An Anthology of Philosophy in Persia, Vol. IV: From the School of Illumination to Philosophical Mysticism
Co-edited by Mehdi Aminrazavi, UMW professor of philosophy and religion, and Seyyed Hossein Nasr, George Washington University professor of Islamic studies
The period between the 13th and 16th centuries was one of the richest philosophical eras in Persian history, yet comparatively little is known about this time, between the fall of the school of Khurasan and the rise of the Safavids, who established control over all of Greater Iran. This fourth-volume text examines this period of Persian philosophy, dealing mainly with the Peripatetic school, Suhrawardi and the School of Illumination, and assorted incarnations of philosophical Sufism.
I.B. Tauris in association with the Institute of Ismaili Studies, January 2013
Using Inquiry in the Classroom: Developing Creative Thinkers and Information Literate Students
By Teresa Coffman, UMW associate professor of education
The book provides an overview of inquiry learning and the importance of developing creative thinkers and information-literate students. The text explores how learning can be directly applied in a classroom setting using real-world application through technology-oriented activities.
Rowman & Littlefield, January 2013
By James E. Goehring, UMW professor of classics, philosophy, and religion
This volume contains a critical edition and translation of the Coptic texts on Abraham of Farshut, the last Coptic orthodox archimandrite of the Pachomian federation in Upper Egypt.
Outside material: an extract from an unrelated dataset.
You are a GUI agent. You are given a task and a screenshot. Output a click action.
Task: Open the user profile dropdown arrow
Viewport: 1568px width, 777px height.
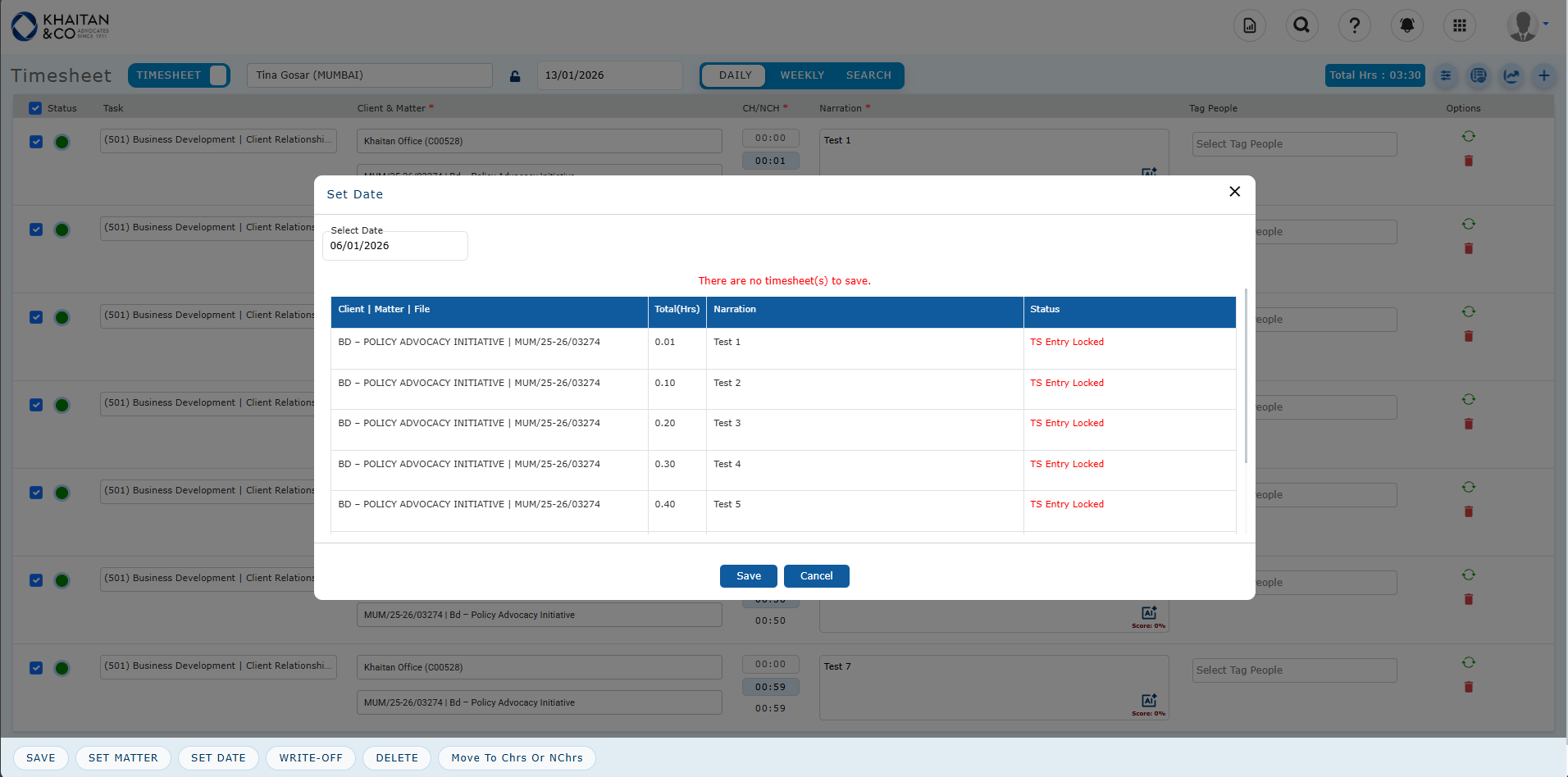1546,24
While past studies have focused on the origins and early years of this first communal monastic movement, Goehring turns to its final days and ultimate demise in the sixth-century reign of the Byzantine Emperor Justinian I. Goehring examines the literary nature of the texts, their role in the making of a saint, and the historical events that they reveal.
Mohr Siebeck, December 2012
By Steven E. Harris, UMW associate professor of history and American studies
During the post-Stalin-era thaw, beginning in 1953, Nikita Khrushchev launched a mass housing campaign, sending a generation of Soviet citizens from crowded communal living to single-family apartments. In what has been called the first full exploration of this phenomenon’s role in creating “the communist way of life,” Harris dispels the conventional idea that this campaign was centered around the elite. The author exhaustively examines the movement, the way it was politicized, and the activities of its major players, from politicians and planners to ordinary urbanites.
By Suzanne G. Houff, UMW professor of education
In response to the plethora of curriculum textbooks, Houff offers a concise and basic approach to instructional design. By exploring the areas of planning, assessment, and methodology, in Instructional Alignment she explains how these three areas provide an essential framework for effective teaching and illustrates how they align in order to maximize student learning.
Rowman and Littlefield Education, September 2012
By Jason James, UMW associate professor of anthropology
This book explores the ways in which ordinary German citizens grapple with a difficult past through heritage. It sheds new light on the everyday politics of heritage and memory by highlighting the dynamics of longing, fantasy, fetishism, and local performance.
Palgrave Macmillan, October 2012
By Scott Powers, UMW associate professor of French; Ronald St. Onge, College of William and Mary professor emeritus of French; and Susan St. Onge, Christopher Newport University distinguished professor of French
The ninth edition of Interaction is an intermediate-level textbook of French language and Francophone cultures that combines a complete grammar text and a literary and cultural reader. Interaction is used in university classrooms around the world.
Heinle, January 2013
By Richard Warner, UMW professor emeritus of history
This work of historical fiction, published electronically a year after the death of its author, weaves together the story of Capt. John Deane and the events surrounding the notorious 1710 wreck of the Nottingham Galley. The cause of the shipwreck has long eluded historians. Warner, an expert on maritime history, researched Deane for many years, scouring records, narratives, and other sources, before penning this account of the mysterious incident off Boon Island, Maine. The result is a fictional tale that wraps romance, humor, and suspense around an array of characters.